Zimbabwe's President Robert Mugabe is to face two Movement for Democratic Change opponents in presidential polls.
Mr Tsvangirai will run again against Robert Mugabe
Both MDC factions said they would take part in the 29 March election - but talks on uniting behind main leader, Morgan Tsvangirai broke down on Sunday.
The two wings split in 2005. Rival MDC Arthur Mutambara head said the talks had broken down irretrievably.
"People of Zimbabwe, we apologise for failing to construct a united front," he told reporters.
He admitted the opposition's chances of winning had been sharply reduced.
Mr Tsvangirai, leader of the larger MDC faction, confirmed the disagreement at a separate news conference.
"We can't force it [unity] down the people's throat. It's regrettable, it's unfortunate, but that's the reality."
The opposition are still demanding a new constitution but say they will field separate candidates in presidential, parliamentary and local elections.
Mr Mugabe defeated Mr Tsvangirai in 2002 elections, which were criticised by election observers.

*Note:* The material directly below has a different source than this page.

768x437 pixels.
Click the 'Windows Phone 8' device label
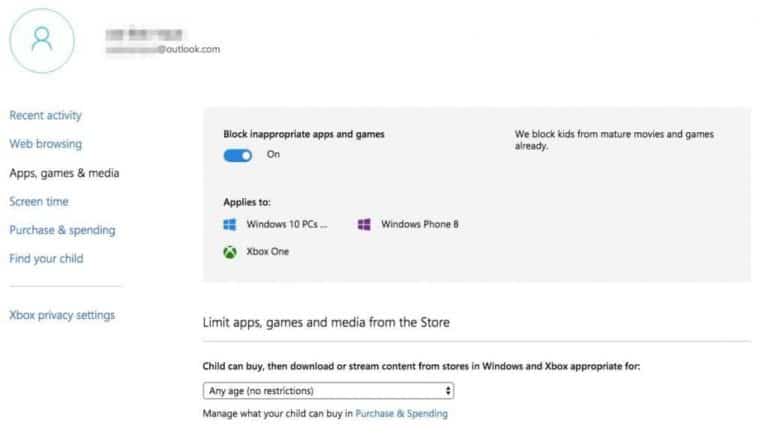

"We are giving the people of Zimbabwe a fighting chance against the dictatorship," Mr Tsvangirai said.
"We aim to focus on Robert Mugabe and Zanu-PF as the authors of the present national crisis."
Zimbabwe is in the midst of an economic meltdown, which Mr Mugabe's critics blame on his seizure of white-owned farms.
He says he is the victim of an international plot intended to bring him down.
Zimbabwe has the world's highest rate of annual inflation - 26,000% - while just one in five has an official job.